Yes. So look, I'm not going to give you, like, quantification, but you're not meaningfully wrong about the sort of assessment you made, which it is a big, significant positive and much of it will fall to our bottom line in 2018 and beyond. And time is an important part to how this plays out. So we want to do really constructive, thoughtful things for all of our constituents, but it won't be the significant portion of that.
Yes. I would just say that we take the $3.5 billion benefit next year. The two major you should in put back of your mind uncertainties, one is the code has to be actually written. And so there'd be a lot of noise going down the road about what that actually means for various industries and stuff like that. And the second area, as spoken by extensively, is competition. Some of it, some will be competed away. So I'm going to -- I'm only telling you because you've got to put it in your mind. I think it's so exuberant that everything, everywhere falls into the bottom line. The second is on our investment. Mary's already spoke that we already are fairly aggressively investing for our future. And in some places, I'm pushing this trade. We can't -- you can only go so fast in hiring new bankers and doing some things, and we may accelerate some of that.
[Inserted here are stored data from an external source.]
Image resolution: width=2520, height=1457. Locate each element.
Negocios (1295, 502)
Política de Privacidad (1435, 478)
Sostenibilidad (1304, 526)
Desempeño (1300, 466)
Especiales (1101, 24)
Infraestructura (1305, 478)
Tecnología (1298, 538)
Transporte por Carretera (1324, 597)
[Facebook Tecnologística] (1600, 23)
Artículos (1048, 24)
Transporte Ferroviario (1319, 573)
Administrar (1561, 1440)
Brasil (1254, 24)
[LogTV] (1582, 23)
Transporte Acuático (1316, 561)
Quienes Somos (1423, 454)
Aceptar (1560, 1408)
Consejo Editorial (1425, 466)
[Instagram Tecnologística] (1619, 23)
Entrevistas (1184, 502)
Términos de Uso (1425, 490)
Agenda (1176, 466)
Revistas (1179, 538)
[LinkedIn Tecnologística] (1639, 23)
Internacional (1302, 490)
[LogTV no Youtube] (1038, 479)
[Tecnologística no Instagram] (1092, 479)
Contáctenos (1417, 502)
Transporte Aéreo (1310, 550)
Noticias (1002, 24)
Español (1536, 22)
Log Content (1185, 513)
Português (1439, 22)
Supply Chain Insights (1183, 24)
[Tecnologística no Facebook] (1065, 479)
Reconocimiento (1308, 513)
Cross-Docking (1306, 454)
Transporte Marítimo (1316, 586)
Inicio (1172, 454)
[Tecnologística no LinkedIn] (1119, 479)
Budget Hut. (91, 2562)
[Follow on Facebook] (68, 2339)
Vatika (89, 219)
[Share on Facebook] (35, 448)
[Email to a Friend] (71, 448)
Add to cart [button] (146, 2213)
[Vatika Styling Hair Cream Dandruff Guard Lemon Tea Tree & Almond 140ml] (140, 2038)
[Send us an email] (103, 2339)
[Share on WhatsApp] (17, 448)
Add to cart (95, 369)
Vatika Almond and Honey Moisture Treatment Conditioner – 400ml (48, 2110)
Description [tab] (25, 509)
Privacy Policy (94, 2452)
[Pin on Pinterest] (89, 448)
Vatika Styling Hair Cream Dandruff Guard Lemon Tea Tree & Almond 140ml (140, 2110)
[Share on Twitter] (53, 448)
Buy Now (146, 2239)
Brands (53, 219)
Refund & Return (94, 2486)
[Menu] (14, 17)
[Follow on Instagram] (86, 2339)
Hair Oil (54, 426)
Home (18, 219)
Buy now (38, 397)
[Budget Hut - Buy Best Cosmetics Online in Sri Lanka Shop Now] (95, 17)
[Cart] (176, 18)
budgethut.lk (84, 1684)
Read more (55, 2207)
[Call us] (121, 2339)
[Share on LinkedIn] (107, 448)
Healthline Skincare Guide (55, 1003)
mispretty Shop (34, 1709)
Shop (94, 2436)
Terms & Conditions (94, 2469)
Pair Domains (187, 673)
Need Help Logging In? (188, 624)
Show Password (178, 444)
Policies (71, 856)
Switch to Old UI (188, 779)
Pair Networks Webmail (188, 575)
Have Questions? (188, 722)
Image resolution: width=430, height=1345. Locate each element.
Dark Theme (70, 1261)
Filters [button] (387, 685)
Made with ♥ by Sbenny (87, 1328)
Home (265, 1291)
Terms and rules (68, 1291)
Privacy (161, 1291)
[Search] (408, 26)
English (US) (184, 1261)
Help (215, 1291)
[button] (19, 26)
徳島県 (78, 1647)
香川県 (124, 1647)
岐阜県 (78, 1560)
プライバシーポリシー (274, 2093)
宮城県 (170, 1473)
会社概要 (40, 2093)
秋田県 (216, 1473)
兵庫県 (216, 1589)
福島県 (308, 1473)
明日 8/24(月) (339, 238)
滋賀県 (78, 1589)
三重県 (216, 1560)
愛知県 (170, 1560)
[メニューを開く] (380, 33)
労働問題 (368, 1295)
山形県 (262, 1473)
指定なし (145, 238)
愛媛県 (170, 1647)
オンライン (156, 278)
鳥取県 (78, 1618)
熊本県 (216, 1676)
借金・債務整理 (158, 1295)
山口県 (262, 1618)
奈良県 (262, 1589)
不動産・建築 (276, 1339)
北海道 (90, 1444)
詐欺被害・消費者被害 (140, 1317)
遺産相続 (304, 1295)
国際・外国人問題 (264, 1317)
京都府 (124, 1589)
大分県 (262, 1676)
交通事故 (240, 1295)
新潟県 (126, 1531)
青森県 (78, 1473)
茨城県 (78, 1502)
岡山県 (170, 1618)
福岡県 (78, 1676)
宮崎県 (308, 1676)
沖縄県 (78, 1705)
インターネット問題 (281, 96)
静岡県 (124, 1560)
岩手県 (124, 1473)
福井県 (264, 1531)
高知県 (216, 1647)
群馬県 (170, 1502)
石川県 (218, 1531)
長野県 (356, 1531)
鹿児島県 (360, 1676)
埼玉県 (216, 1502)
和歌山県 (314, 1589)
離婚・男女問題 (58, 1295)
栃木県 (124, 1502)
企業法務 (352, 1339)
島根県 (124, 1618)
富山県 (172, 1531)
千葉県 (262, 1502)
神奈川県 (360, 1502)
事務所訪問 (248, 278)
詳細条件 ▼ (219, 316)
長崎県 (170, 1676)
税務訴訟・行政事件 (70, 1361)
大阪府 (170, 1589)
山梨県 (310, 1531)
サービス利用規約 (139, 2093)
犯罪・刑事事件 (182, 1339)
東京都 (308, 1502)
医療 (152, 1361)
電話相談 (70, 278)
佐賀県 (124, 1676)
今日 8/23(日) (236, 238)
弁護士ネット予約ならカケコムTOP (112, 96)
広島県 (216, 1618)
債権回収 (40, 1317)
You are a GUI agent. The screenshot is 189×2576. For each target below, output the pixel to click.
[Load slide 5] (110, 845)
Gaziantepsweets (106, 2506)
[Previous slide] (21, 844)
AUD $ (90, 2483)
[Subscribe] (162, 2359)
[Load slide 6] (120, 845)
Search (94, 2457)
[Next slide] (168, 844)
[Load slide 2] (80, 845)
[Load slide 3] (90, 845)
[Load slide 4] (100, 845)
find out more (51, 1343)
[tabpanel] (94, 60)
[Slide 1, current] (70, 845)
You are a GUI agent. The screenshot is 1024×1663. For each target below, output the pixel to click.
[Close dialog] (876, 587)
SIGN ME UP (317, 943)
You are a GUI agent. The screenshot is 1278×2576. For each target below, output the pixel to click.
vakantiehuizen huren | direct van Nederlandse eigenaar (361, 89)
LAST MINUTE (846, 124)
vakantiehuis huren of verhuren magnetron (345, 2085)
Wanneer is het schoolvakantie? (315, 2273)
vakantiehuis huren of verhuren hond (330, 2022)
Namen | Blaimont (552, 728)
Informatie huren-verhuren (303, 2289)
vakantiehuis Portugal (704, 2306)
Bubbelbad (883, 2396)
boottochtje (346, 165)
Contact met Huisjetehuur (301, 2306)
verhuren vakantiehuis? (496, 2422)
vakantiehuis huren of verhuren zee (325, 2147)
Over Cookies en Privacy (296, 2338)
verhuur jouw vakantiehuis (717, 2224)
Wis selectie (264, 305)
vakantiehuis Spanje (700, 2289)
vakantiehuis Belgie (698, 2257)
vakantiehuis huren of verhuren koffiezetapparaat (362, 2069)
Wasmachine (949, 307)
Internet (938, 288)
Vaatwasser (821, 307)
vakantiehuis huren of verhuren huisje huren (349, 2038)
At Investor Day, we'll be quite clear if we change how we look at that kind of thing. And the other one is what are we going to do special to help the United States of America as realty tax change? And we think we should, We think it's very good the other companies have done it. We think it's time that all of America shared broadly. And we're going to have things that we think are good for some employees. But think of also sustainable growth for communities around the world. And so we're going to give you, in the next couple of weeks, some very thoughtful things that we're going to do. And it may very well bite into some of that $3.5 billion, and so be it. That's what we're supposed to do. We're a bank. We're supposed to help support and grow communities. And it will enhance our growth in the future, too, by the way. So it isn't, like, a giveaway, it's kind of a thoughtful flows to how we should use some of this.
And I do want to just -- like, there are two other things, just after what Jamie said, which is if some of this is competed away over time and get to lower cost of credit and lower cost of borrowing and improved pricing to our customers and allows them to grow their businesses and spend more strongly, there is a feedback loop. Similarly, if at the end of the day, it results in some higher dividend or repurchases, that also recycles back into the economy. So it was very optimistic for the performance of this company, which is extraordinarily client-centric. So anything that's good for the economy and our clients will continue to drive long-term profitability for the company. That would to be number one. And number two, not to be defensive, but you guys will appreciate this more than anyone almost, is you can do your own math. But if you add up the cost of controlled market structure reform, capital and liquidity, much of which we're entirely supportive of. But if you add up the impact that had on our returns over the last 5 to 10 years, I mean it, in many ways, dwarfs this. So there will be an element of this that goes back into making sure that the banking system is probably covering the cost of equity, and it should.
One follow-up on that feedback loop. So you, Marianne or Jamie, a year from now, do you think that the tax code or other factors will result in an increase in capital markets activity, increase in corporate lending and increase in CapEx, which we've been waiting for all decade?
Yes. Again, I think it's really important to note. People focus very much on what happens tomorrow because of tax reform. I think it's a very good thing. You've seen it with corporations, you've seen it with sentiment, you've seen it with people's plans and things like that. I think it's very good. I think the far more important thing is that 20 years ago, our corporate federal estate rate was 40%, the rest of the world was 40%. Over 20 years, they came down to 20% and we stayed at 40%. Over that time, it's driven brains, capital, you see the reinvested money overseas. One of the accounting firms did a study of 5,000 companies that would have been headquartered here, are either headquarter overseas or owned by a foreign company, which I'm not against, it's a huge number. It's the cumulative effect of retained capital and increasing competitive American companies that will drive jobs and ways in the long run. I have absolutely no question that we will be far better off year after year if you're having done this. And it's just impossible to tell exactly what it means this month or this quarter or something like that.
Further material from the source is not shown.